Love does not rejoice in evil, but rejoices with the truth.
It always protects, always trusts, always hopes, always perseveres.
Love never fails./
Wouldn't it be nice if we could have that kind of love in our marriage?
Wouldn't it be nice to have a love that brings value to us, a love that affirms us, a love that's encouraging, a love that we could count on, and a love that we could trust?
But that's not what many of us have in our marriages.
I would like to try something this morning.
I want to go back and reread our Scripture passage.
Every time the words "love" or "it" is used, I want us to substitute with our name.
I want you to read along with me.
We will start in verse 4 and slide our name in wherever the word love is.
"Rick is patient, Rick is kind.
Rick does not envy, Rick does not boast, Rick is not proud.
Rick is not rude, Rick is not self-seeking, Rick is not easily angered, Rick keeps no record of wrongs.
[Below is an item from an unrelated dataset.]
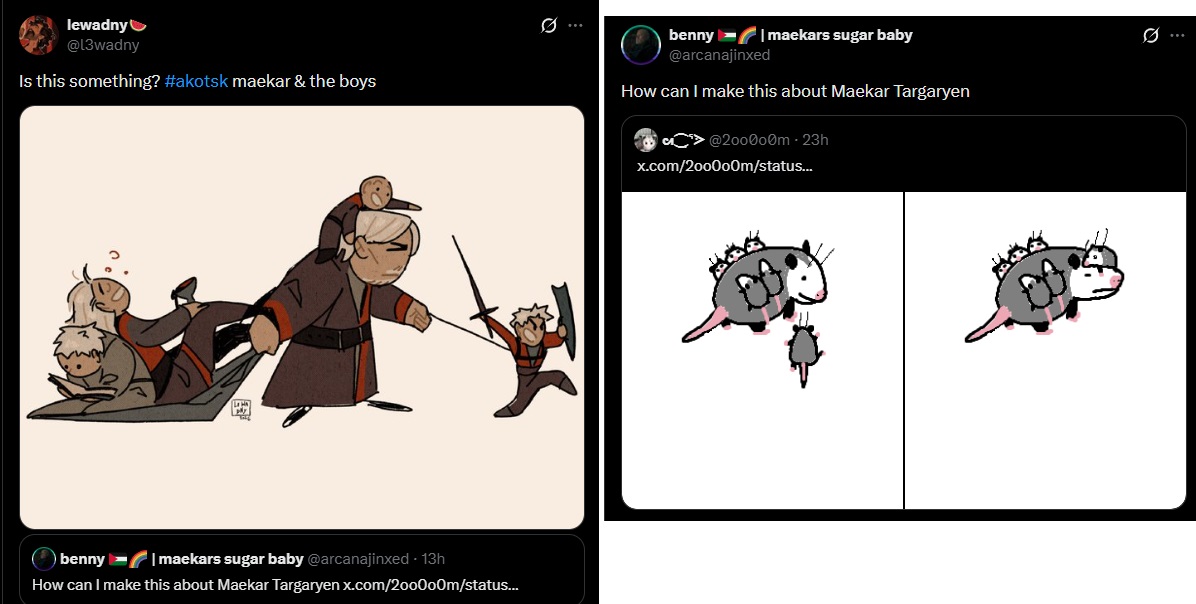Open benny's profile avatar in right post
The width and height of the screenshot is (1196, 604).
click(641, 45)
Rick does not rejoice in evil, but rejoices with the truth.
Rick always protects, always trusts, always hopes, always perseveres.
Rick never fails."
Does that describe me?
I'm not always patient.
I can think of a couple of times in the past week when I wasn't kind.
There are times I'm arrogant.
I keep track of when I've been hurt.
Maybe the reason there's some struggle in our relationship is because we've not really learned to love.
The reality is sometimes our harshest words and actions are often left for the people closest to us.